▶ **Work instruction**:
Copy out the data so that nothing differs from the original.

▶ **Extracted information**:
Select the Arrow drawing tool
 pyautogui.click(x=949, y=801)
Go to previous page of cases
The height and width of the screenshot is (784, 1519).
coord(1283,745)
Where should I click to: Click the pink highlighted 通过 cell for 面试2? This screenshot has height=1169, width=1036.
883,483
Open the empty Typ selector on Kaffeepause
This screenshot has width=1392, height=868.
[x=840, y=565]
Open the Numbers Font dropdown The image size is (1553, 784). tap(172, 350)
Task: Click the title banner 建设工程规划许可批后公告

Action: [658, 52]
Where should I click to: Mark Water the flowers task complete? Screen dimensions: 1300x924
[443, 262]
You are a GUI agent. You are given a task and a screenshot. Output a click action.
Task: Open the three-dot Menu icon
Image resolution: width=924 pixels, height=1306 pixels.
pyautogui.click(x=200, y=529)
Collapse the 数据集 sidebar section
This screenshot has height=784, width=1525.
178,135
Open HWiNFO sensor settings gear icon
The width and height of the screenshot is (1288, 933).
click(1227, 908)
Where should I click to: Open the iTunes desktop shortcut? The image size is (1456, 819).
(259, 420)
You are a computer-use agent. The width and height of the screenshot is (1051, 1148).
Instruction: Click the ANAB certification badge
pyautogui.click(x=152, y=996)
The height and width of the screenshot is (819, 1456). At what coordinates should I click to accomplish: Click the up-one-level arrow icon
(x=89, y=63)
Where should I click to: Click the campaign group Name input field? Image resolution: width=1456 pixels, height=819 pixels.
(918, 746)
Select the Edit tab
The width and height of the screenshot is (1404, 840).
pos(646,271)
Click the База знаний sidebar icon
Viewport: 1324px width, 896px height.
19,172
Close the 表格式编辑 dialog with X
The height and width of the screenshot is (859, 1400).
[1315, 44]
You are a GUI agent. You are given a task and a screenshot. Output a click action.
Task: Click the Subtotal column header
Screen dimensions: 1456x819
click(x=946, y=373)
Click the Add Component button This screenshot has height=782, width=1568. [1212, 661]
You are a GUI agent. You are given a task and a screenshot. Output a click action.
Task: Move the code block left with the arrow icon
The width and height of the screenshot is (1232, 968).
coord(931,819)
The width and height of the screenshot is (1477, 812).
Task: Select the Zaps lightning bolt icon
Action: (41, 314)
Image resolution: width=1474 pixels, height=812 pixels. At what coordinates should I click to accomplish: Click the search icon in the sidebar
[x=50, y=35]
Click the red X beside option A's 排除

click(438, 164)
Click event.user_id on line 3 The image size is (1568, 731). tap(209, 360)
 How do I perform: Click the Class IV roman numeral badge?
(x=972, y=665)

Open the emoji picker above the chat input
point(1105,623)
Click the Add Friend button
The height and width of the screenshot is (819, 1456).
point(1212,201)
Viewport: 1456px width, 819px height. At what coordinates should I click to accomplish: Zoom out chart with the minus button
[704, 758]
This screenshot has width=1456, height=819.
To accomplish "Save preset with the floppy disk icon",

▶ **Result for this task**:
Select the Arrow drawing tool
 pyautogui.click(x=949, y=801)
Go to previous page of cases
The height and width of the screenshot is (784, 1519).
coord(1283,745)
Where should I click to: Click the pink highlighted 通过 cell for 面试2? This screenshot has height=1169, width=1036.
883,483
Open the empty Typ selector on Kaffeepause
This screenshot has width=1392, height=868.
[x=840, y=565]
Open the Numbers Font dropdown The image size is (1553, 784). tap(172, 350)
Task: Click the title banner 建设工程规划许可批后公告

Action: [658, 52]
Where should I click to: Mark Water the flowers task complete? Screen dimensions: 1300x924
[443, 262]
You are a GUI agent. You are given a task and a screenshot. Output a click action.
Task: Open the three-dot Menu icon
Image resolution: width=924 pixels, height=1306 pixels.
pyautogui.click(x=200, y=529)
Collapse the 数据集 sidebar section
This screenshot has height=784, width=1525.
178,135
Open HWiNFO sensor settings gear icon
The width and height of the screenshot is (1288, 933).
click(1227, 908)
Where should I click to: Open the iTunes desktop shortcut? The image size is (1456, 819).
(259, 420)
You are a computer-use agent. The width and height of the screenshot is (1051, 1148).
Instruction: Click the ANAB certification badge
pyautogui.click(x=152, y=996)
The height and width of the screenshot is (819, 1456). At what coordinates should I click to accomplish: Click the up-one-level arrow icon
(x=89, y=63)
Where should I click to: Click the campaign group Name input field? Image resolution: width=1456 pixels, height=819 pixels.
(918, 746)
Select the Edit tab
The width and height of the screenshot is (1404, 840).
pos(646,271)
Click the База знаний sidebar icon
Viewport: 1324px width, 896px height.
19,172
Close the 表格式编辑 dialog with X
The height and width of the screenshot is (859, 1400).
[1315, 44]
You are a GUI agent. You are given a task and a screenshot. Output a click action.
Task: Click the Subtotal column header
Screen dimensions: 1456x819
click(x=946, y=373)
Click the Add Component button This screenshot has height=782, width=1568. [1212, 661]
You are a GUI agent. You are given a task and a screenshot. Output a click action.
Task: Move the code block left with the arrow icon
The width and height of the screenshot is (1232, 968).
coord(931,819)
The width and height of the screenshot is (1477, 812).
Task: Select the Zaps lightning bolt icon
Action: (41, 314)
Image resolution: width=1474 pixels, height=812 pixels. At what coordinates should I click to accomplish: Click the search icon in the sidebar
[x=50, y=35]
Click the red X beside option A's 排除

click(438, 164)
Click event.user_id on line 3 The image size is (1568, 731). tap(209, 360)
 How do I perform: Click the Class IV roman numeral badge?
(x=972, y=665)

Open the emoji picker above the chat input
point(1105,623)
Click the Add Friend button
The height and width of the screenshot is (819, 1456).
point(1212,201)
Viewport: 1456px width, 819px height. At what coordinates should I click to accomplish: Zoom out chart with the minus button
[704, 758]
This screenshot has width=1456, height=819.
To accomplish "Save preset with the floppy disk icon",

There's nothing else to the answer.